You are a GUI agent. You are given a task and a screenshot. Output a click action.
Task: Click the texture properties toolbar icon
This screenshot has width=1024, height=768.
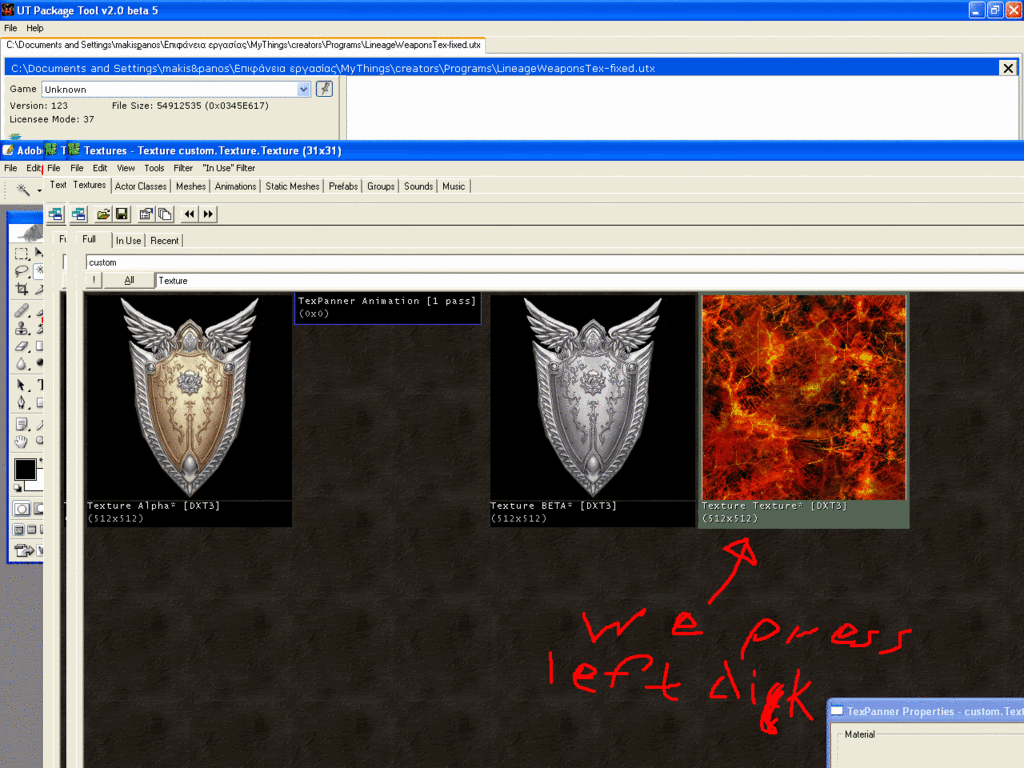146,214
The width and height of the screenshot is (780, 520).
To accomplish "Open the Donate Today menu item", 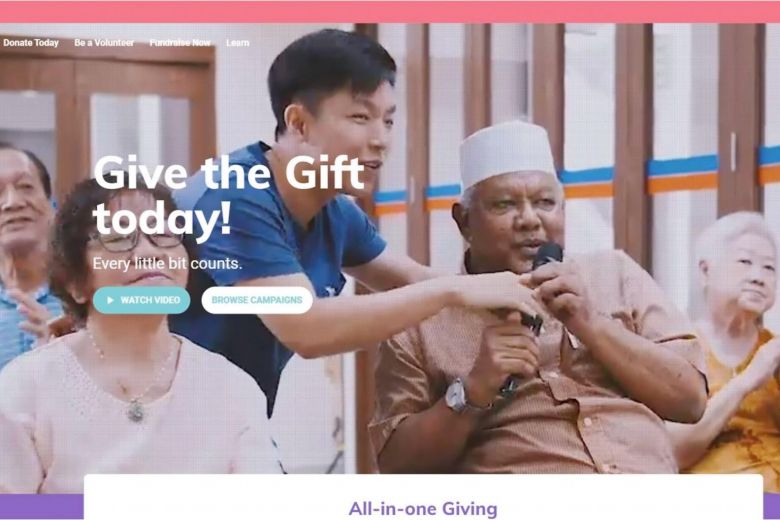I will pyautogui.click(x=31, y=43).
...
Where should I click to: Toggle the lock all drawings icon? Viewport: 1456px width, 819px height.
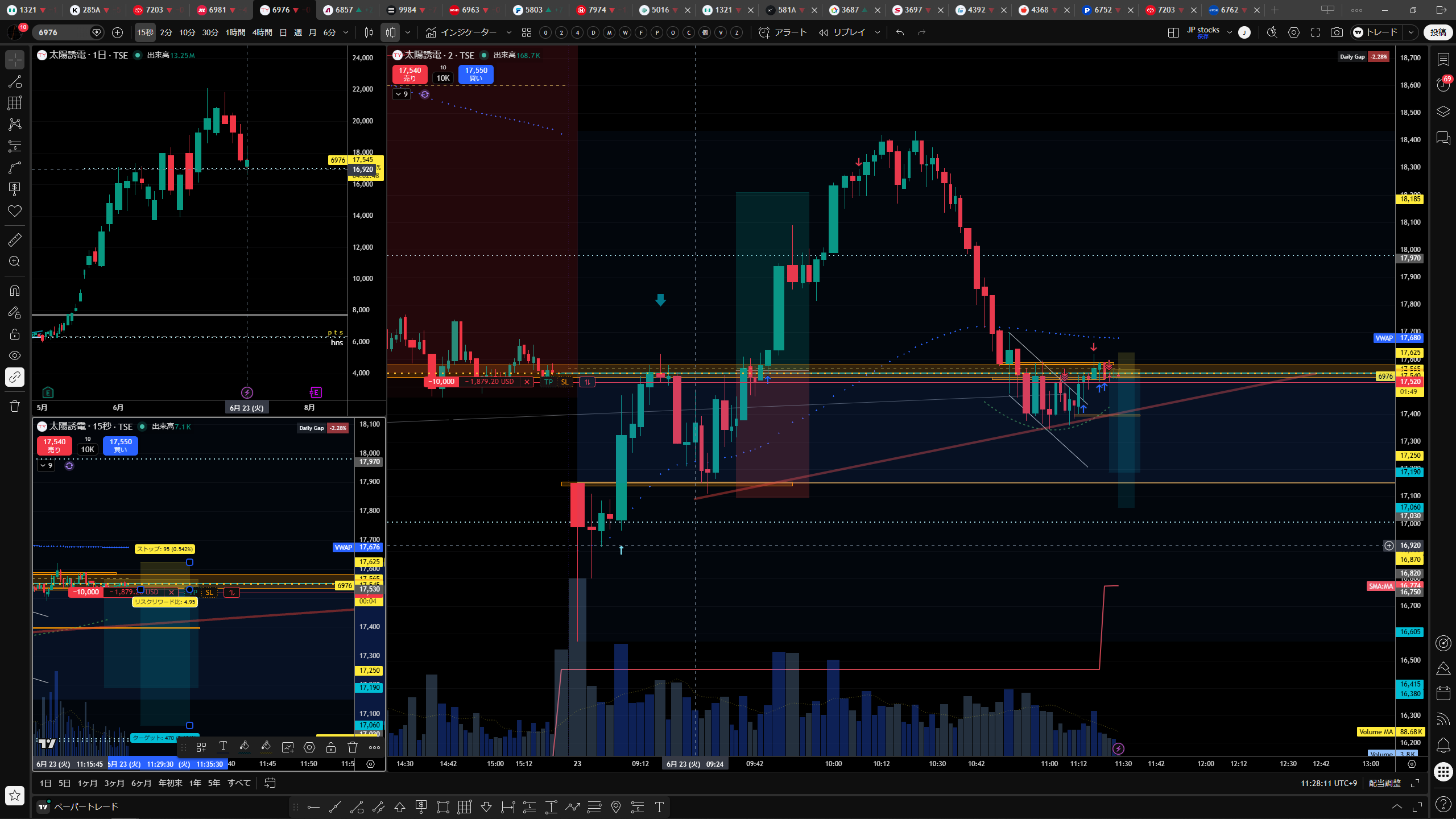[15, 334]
==
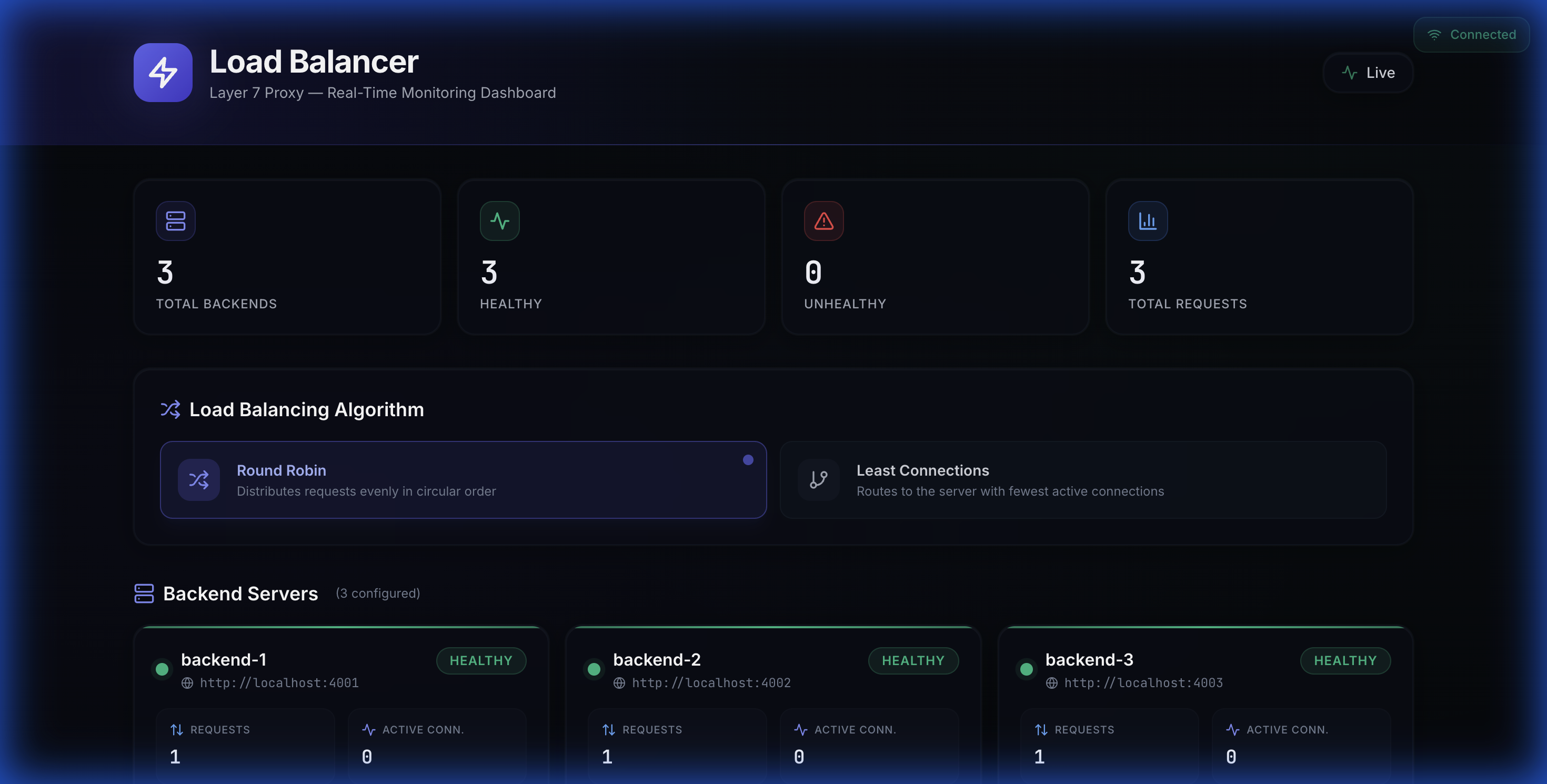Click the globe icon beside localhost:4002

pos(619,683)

| Consigne |
Renvoyez sans modification les lignes des données, de celle qui contient « Click the globe icon beside localhost:4002 » jusqu'à celle qui contient « pos(619,683) », ces deux lignes comprises. Omettez les images dans votre réponse.

| Réponse complète |
Click the globe icon beside localhost:4002

pos(619,683)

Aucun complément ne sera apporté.